Um dies zu überprüfen, haben nun Lewis Ashwal von der University of the Witwatersrand in Johannesburg und seine Kollegen erneut Gesteinsproben aus Mauritius untersucht. Diesmal jedoch wurden die Proben nicht am Strand gesammelt, sondern aus einem offen liegenden Fels aus vulkanischem Trachyt geschlagen. Zwar war dieses Vulkangestein erst wenige Millionen Jahre alt, die Forscher hofften aber, dass die urzeitliche Lava bei ihrem Aufstieg aus der Tiefe auch weit ältere Zirkonkristalle mit nach oben befördert hatte. Tatsächlich wurden Ashwal und seine Kollegen fündig: Sie entdeckten 13 Zirkonkristalle, die sie näher analysieren und mittels Blei-Uran- und Uran-Thorium-Verfahren datieren konnten. Das Ergebnis: In drei der Zirkon-Körnchen wiesen die Wissenschaftler Material nach, das schon 2,5 bis 3 Milliarden Jahre alt war. Diese Kristalle stammen damit aus Gesteinsschichten, die weit älter sind als das junge vulkanische Deckgestein von Mauritius. Alter und Zusammensetzung der Zirkonkörnchen entsprechen altem Kontinentgestein, wie es heute beispielsweise noch im Zentrum Madagaskars vorkommt. "Damit bestätigen unsere Funde die Existenz alter Kontinentkruste unter Mauritius", berichten Ashwal und seine Kollegen.
Gedehnt und
zerrissen
Wo aber kommt dieser
Krustenrest her? Die Wissenschaftler gehen von folgendem Szenario
aus: Vor rund 130 Millionen Jahren brach vom alten Südkontinent
Gondwana ein Stück ab und begann, nach Norden zu driften. Dieses
Fragment bestand aus Madagaskar, der Indischen Platte und den
Seychellen. Vor rund 90 Millionen Jahren trennte sich Madagaskar von
Indien ab. Entgegen bisherigen Annahmen existierte jedoch damals im
Bereich zwischen diesen beiden Fragmenten ein alter Mikrokontinent,
von den Forschern "Mauritia" getauft. Als dann Indien vor
rund 80 Millionen Jahren weiter nach Norden wanderte, wurde dieser
Mikrokontinent auseinandergezogen und zerbrach in eine Ansammlung
kleiner Fragmente. Durch die vulkanische Aktivität in dieser Region
des Indischen Ozeans wurden die Fragmente weiter auseinandergedrängt.

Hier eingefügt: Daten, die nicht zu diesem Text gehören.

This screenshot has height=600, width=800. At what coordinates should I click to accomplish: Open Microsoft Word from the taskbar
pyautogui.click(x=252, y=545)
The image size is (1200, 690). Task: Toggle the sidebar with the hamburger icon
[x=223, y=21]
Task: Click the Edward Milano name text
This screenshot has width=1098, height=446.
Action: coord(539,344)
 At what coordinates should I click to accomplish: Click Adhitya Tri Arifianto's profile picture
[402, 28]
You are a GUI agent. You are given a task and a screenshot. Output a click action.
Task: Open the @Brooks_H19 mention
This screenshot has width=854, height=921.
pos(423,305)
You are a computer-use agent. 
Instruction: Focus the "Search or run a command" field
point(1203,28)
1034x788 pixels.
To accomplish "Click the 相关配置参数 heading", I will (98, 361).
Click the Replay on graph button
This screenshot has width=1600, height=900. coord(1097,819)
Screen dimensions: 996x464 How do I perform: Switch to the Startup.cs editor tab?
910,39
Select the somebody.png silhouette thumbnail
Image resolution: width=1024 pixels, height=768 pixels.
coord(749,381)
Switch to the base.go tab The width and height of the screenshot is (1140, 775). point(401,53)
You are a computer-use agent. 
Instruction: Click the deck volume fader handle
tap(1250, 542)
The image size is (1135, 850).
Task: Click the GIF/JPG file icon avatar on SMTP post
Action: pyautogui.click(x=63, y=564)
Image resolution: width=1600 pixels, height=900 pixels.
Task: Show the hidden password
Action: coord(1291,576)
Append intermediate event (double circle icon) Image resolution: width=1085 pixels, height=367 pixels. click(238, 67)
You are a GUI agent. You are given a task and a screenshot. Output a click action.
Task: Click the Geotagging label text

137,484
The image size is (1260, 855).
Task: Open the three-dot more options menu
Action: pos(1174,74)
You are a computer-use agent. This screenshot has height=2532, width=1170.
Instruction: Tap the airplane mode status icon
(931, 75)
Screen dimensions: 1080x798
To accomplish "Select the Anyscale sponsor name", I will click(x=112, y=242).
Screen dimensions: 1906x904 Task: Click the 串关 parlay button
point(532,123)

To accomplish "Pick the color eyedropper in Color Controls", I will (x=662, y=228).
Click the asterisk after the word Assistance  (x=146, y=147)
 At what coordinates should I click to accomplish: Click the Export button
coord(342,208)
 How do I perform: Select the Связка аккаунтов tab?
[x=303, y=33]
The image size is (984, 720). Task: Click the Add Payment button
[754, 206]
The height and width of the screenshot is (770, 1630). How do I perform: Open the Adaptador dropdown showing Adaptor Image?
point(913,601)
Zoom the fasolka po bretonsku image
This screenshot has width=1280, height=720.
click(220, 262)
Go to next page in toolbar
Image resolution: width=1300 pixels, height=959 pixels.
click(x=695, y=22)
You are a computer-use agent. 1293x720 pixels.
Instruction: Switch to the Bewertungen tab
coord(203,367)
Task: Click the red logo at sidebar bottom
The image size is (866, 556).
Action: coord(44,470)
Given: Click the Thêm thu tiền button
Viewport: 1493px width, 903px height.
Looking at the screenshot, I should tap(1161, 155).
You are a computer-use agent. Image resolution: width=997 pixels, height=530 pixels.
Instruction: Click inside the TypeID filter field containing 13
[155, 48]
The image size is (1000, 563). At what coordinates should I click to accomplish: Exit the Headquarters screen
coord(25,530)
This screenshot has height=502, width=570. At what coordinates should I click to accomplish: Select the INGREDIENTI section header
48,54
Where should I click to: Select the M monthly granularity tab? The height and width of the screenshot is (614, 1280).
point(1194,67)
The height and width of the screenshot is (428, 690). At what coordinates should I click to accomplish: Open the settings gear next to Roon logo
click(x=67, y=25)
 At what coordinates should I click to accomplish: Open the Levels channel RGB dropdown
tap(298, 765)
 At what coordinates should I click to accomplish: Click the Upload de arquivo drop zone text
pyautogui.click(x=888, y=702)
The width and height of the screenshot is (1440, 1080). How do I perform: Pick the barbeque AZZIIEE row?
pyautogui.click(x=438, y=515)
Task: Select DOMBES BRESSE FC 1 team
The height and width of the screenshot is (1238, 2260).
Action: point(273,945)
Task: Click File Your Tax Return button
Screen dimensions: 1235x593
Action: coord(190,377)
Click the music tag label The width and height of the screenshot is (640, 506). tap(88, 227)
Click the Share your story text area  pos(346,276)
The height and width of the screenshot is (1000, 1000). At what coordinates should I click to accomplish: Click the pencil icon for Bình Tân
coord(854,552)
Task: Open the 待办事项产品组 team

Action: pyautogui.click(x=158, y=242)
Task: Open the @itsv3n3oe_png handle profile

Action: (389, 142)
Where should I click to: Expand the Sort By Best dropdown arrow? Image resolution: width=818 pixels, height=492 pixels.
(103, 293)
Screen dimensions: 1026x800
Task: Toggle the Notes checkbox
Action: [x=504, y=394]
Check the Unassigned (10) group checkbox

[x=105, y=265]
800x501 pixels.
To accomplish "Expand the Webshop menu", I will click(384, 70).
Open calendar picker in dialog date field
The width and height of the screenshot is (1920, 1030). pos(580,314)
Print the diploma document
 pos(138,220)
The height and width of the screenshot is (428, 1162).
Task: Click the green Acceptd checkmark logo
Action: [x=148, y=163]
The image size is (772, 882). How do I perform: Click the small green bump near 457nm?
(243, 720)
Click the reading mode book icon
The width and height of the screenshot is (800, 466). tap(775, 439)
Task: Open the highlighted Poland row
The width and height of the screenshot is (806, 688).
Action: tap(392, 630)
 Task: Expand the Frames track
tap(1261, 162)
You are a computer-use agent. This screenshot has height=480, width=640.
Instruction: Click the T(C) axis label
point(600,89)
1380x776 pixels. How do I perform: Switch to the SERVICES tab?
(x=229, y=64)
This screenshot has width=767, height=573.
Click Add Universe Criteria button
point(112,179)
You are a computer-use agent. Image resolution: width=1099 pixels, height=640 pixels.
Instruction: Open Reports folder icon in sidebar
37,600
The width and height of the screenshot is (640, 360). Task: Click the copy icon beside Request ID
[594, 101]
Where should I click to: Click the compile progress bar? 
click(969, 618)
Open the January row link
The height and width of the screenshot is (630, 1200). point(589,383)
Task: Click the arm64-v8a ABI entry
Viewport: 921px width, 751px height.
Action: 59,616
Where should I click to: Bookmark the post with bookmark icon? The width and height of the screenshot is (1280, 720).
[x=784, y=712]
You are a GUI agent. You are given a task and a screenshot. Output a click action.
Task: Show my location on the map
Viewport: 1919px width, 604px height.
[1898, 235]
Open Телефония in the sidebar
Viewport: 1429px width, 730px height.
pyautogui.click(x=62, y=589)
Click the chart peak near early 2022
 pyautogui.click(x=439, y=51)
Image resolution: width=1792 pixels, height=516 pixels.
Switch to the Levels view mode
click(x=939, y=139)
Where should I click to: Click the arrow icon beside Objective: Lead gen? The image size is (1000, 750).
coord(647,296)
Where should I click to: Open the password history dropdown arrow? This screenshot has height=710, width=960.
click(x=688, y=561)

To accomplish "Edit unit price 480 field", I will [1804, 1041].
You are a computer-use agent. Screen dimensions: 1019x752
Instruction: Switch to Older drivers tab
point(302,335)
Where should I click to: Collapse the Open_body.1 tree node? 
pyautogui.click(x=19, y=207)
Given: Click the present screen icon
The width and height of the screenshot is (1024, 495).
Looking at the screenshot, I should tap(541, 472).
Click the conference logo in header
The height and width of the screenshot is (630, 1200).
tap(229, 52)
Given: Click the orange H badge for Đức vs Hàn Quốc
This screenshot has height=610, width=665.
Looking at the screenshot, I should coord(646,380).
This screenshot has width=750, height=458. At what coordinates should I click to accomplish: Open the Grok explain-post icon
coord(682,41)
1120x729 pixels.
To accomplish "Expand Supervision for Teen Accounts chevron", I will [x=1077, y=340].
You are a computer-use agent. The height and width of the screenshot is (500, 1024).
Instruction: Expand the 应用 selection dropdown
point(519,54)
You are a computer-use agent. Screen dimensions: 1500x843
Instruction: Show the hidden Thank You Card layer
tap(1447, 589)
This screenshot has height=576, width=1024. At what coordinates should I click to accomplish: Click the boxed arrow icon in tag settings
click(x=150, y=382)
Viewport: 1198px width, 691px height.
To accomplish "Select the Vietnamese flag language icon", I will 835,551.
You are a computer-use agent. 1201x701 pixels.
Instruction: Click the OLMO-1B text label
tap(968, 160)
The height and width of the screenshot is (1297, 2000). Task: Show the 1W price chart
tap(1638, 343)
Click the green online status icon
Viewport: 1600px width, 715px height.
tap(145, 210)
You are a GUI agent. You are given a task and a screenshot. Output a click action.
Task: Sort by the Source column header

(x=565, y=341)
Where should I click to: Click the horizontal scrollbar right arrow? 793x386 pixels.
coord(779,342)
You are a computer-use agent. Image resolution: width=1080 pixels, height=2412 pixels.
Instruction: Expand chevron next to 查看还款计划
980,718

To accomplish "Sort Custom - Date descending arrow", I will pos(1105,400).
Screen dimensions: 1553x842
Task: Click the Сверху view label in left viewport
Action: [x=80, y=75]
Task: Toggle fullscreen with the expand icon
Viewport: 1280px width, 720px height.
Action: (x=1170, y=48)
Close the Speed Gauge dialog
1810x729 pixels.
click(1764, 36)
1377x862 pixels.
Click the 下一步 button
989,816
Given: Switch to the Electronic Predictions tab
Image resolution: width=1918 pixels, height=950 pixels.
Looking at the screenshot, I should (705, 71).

"Mauritia wurde nach und nach zu einer schnurartigen
Konfiguration auseinandergerissen", so Ashwal und seine
Kollegen. Unterschiedlich große Teilstücke der kontinentalen Kruste
gliederten sich dabei in die ozeanische Kruste des neu entstehenden
Indischen Ozeans ein.
Heute sind die
Überreste des alten Mikrokontinents Mauritia über einen schmalen
Bogen verteilt, der von der Südwest-Spitze Indiens bis nach
Mauritius reicht. Auch das nördlich von Mauritius liegende
Flachwassergebiet Saya de Malha und das Chagos Archipel sind
Überreste dieser alten Landmasse. "Unsere Studie zeigt, dass
die vermeintlich homogene ozeanische Kruste längst nicht so
einheitlich ist wie angenommen", erläutert Michael Wiedenbeck
vom GeoForschungszentrum Potsdam GFZ. "Vielmehr verbergen sich
unter dem Meeresboden immer wieder Bruchstücke von alten
Kontinenten. Wir müssen sie nur entdecken."